SaaSlife SPOTLIGHT with Tim Gilboy, COO/ Co-Founder - Sourcery

7 Jun 2024

Welcome to the latest installment of SaaSlife SPOTLIGHT, where we shine a light on innovative SaaS companies and their leaders. Today, we are thrilled to feature Tim Gilboy, Co-Founder & COO of Sourcery.

Tim shared insights into her founder journey, the challenges of building a startup, and the exciting future of Sourcery.

 

Dan: How are you Tim?

Tim : I'm doing well, thanks for having me here, Dan.

Dan: No problem. I'm sure that it's exceptionally busy for yourselves being in the world of a thriving SaaS startup.

Dan: Just wanted to say before we start, congratulations on being listed in the Focal 100.

Tim: Oh, thank you

Dan: For anybody that's listening and that doesn't understand what the Focal 100 list is for startups, can you give them a little bit of an overview and background of what that means for you and Sourcery?

Tim: Yeah, definitely. So the Focal 100 is a global startup competition made up of different companies who are relatively early on, looking across all different industries, all different fields, to try and get in front of investors and potential customers. We were lucky enough to be named one of the top 100 companies in that list this year.

What do Sourcery do?

Dan: Can you please explain it to anybody listening as though, well, I'm a five-year-old and in its simplest form, what is it that Sourcery does?
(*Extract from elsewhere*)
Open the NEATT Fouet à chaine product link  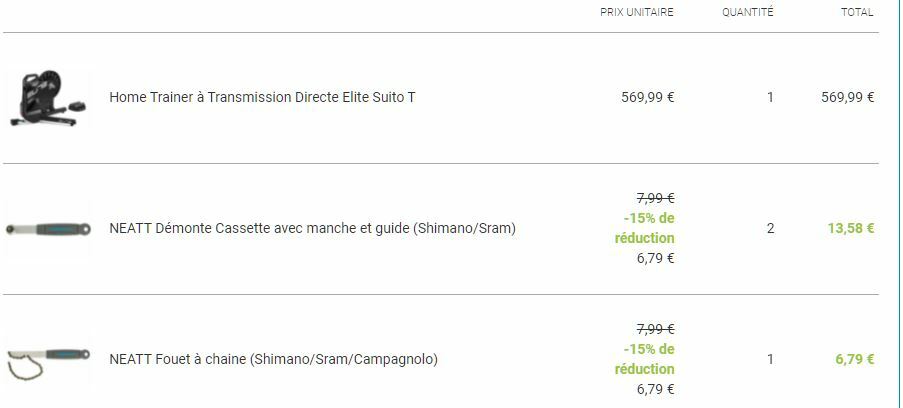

Tim: Sure, so Sourcery provides automated code reviews for software engineering teams. Probably the best way to think about it is if you think about an author writing a book, they'll almost always have an editor. That editor is going to be somebody who's going in, looking at what they wrote, and figuring out how to make it better. The same thing happens with almost every software engineering team out there. One developer writes code, somebody else on the team goes in, they take a look at it, and they edit it and give feedback. Now the problem is developers are really busy. They're doing a hundred other things on top of code reviews. So that process can take a couple of hours, take a couple of days, take a couple of weeks in some cases. Sourcery's whole goal is to do that in five minutes, directly where the developer is. So instead of having to wait, maybe change what you're doing, go work on something else, then come back to all that feedback, you can just go right back. You get that feedback right away, get some edits you need to make to your code, and might be told, "Here's actually how you can make it even better." Then you can make those changes right away, all while you're still in that same frame of mind. So you can keep working and keep being productive.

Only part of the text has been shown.